# Exercise:
According to the CJam golf write-up below, why does the program skip handling an input of 0? Explain in one to three sentences.

--- BEGIN Excerpt to read ---

1a{_[XX]*\_{_0a*}:E~\{E\_{ff*W%{0@+.+}*}:C~.+2f/}:D~.+C.+3f/1\+}q~:I*DE1$D.-X\+.+I=

Takes input from stdin, outputs to stdout. Note that this exploits the licence to not handle input 0 to save two bytes by inlining the definitions of C and D. Online demo

NB this is very slow and memory-inefficient. By trimming arrays a much faster version is obtained (3 bytes more). Online demo.

Dissection

OEIS gives (modulo an indexing error) the generating function decomposition $$\begin{eqnarray} A000598(x) &=& 1 + x Z(S_3; A000598(x)) \\ A000678(x) &=& x Z(S_4; A000598(x)) \\ A000599(x) &=& Z(S_2; A000598(x) - 1) \\ A000602(x) &=& A000678(x) - A000599(x) + A000598(x^2) \\ \end{eqnarray}$$ where \$Z(S_n; f(x))\$ denotes the cycle index of the symmetric group \$S_n\$ applied to the function \$f(x)\$.

I manipulated this into a slightly golfier decomposition, and then looked up the intermediate sequences and discovered that they're also in OEIS:

$$\begin{eqnarray} A000642(x) &=& Z(S_2, A000598(x)) \\ A000631(x) &=& Z(S_2, A000642(x)) \\ A000602(x) &=& A000642(x) + x A000642(x^2) - x A000631(x) \end{eqnarray}$$

Earlier versions reused block C (convolve two polynomials) from this answer. I've found a much shorter one, but I can't update that answer because it's from a chaining question.

1a            e# Starting from [1]...
{             e# Loop I times (see below) to build A000598 by f -> 1 + Z(S_3; f)
  _[XX]*      e#   Copy and double-inflate to f(x^3)
  \_          e#   Flip and copy: stack is f(x^3) f(x) f(x)
  {_0a*}:E~   e#   Assign copy-and-inflate to E and execute
              e#   Stack: f(x^3) f(x) f(x) f(x^2)
  \           e#   Flip
  {           e#   Define and execute block D, which applies f -> Z(S_2;f)

--- END Excerpt to read ---
--- BEGIN Data provided ---

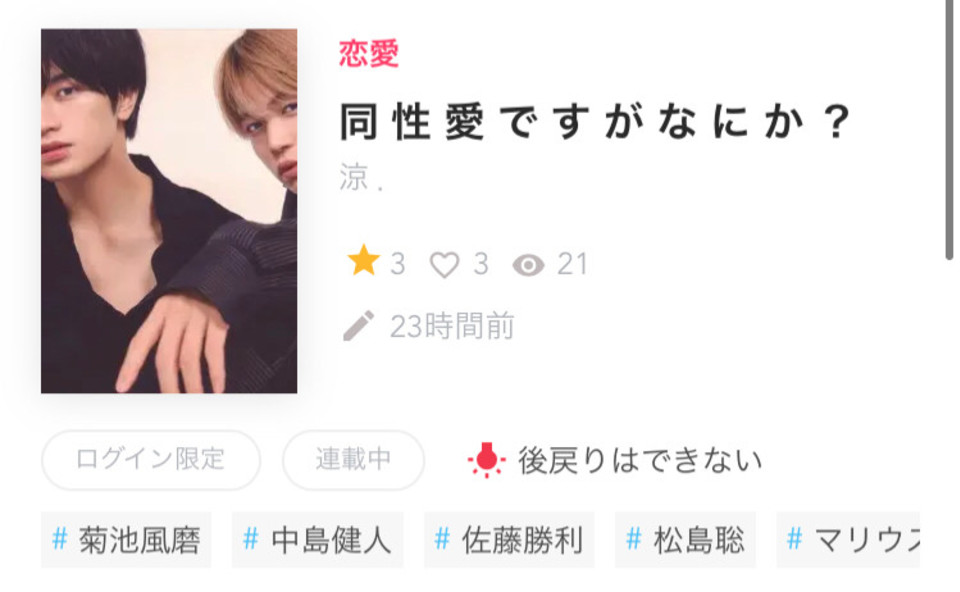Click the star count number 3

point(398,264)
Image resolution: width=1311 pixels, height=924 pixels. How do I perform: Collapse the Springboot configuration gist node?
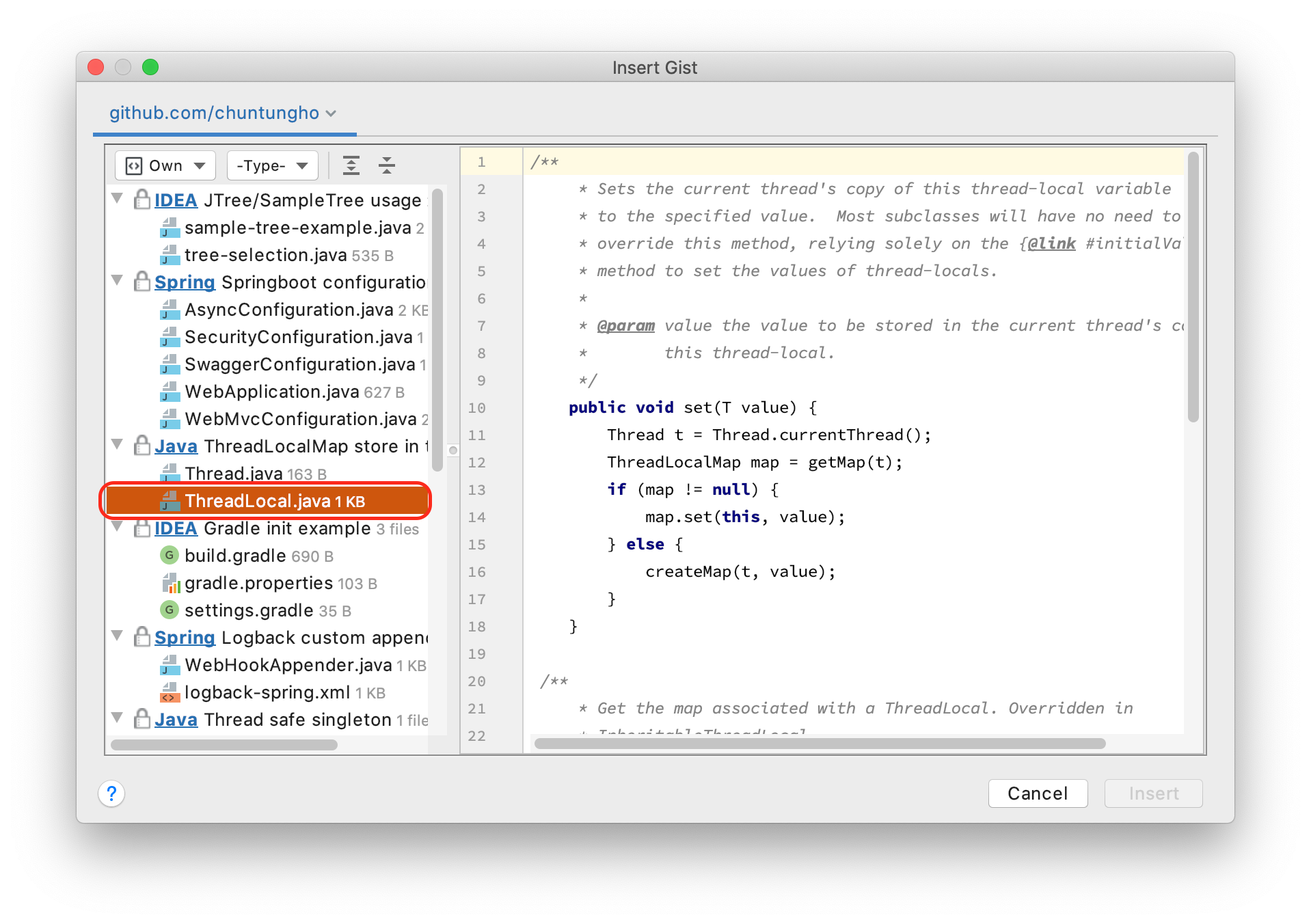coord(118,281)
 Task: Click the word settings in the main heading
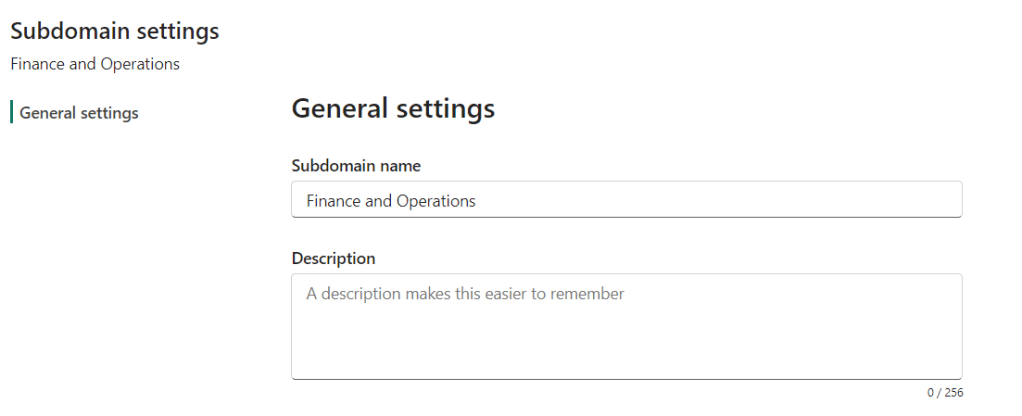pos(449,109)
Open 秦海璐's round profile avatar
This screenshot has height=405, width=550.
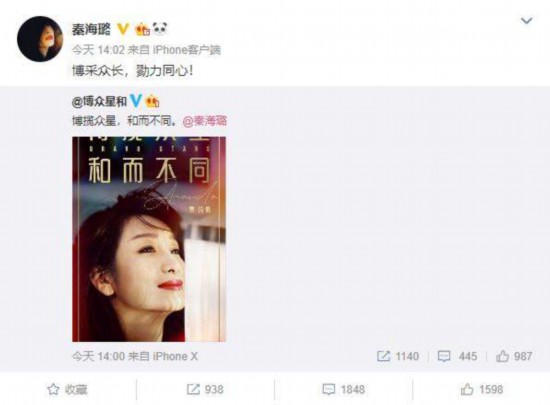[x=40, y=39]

--- END Data provided ---

# The response:
The program is allowed not to handle an input of 0, and it uses that allowance to save two bytes. Skipping that case lets the definitions of blocks C and D be inlined.